The aim of this study was to explore the mechanism(s) by which oral cephalosporins penetrate into human oropharyngeal mucosa, and thus, the availability of sufficient concentrations at the site of infection. Two oral cephalosporin prototypes, cephalexin (first generation) and cefixime (third generation), were administered to five healthy subjects at two different visits with a 1-week washout period. Plasma and saliva samples were collected and drug concentrations were measured using an appropriate HPLC method. The maximum plasma concentrations (Cmax) of cefixime and cephalexin were 2.97 ± 0.24 μg ml−1 and 77.65 ± 18.91 μg ml−1, respectively. These concentrations were associated with a maximum salivary concentration (CSmax) of 0.56 μg ml−1 for cefixime and 3.34 μg ml−1 for cephalexin. Such levels exceed the reported minimal inhibitory concentration (MIC) for Streptococcus pyogenes and Streptococcus pneumoniae. The average concentration of cefixime in saliva corresponded to its plasma free fraction (saliva/plasma [S/P] ratio; 0.34).
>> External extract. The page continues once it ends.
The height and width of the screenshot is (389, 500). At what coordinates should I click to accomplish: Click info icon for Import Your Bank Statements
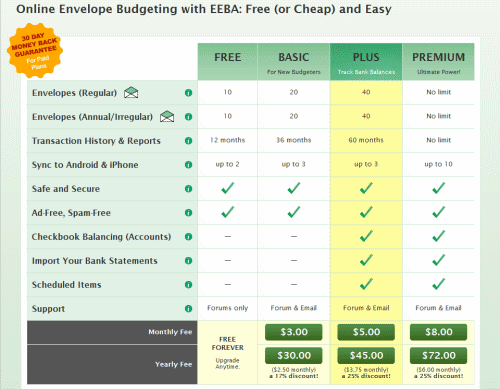(x=188, y=261)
However, this observation was not true for cephalexin, for which antibiotic concentrations in the saliva did not appear to correspond to its plasma free fraction (0.8–0.85), with an S/P ratio of only 0.092. Our findings indicate that an active transport mechanism exists for cefixime excretion into human oropharyngeal mucosa, whereas cephalexin is passively diffused, although to a limited extent, as measured by its salivary concentrations.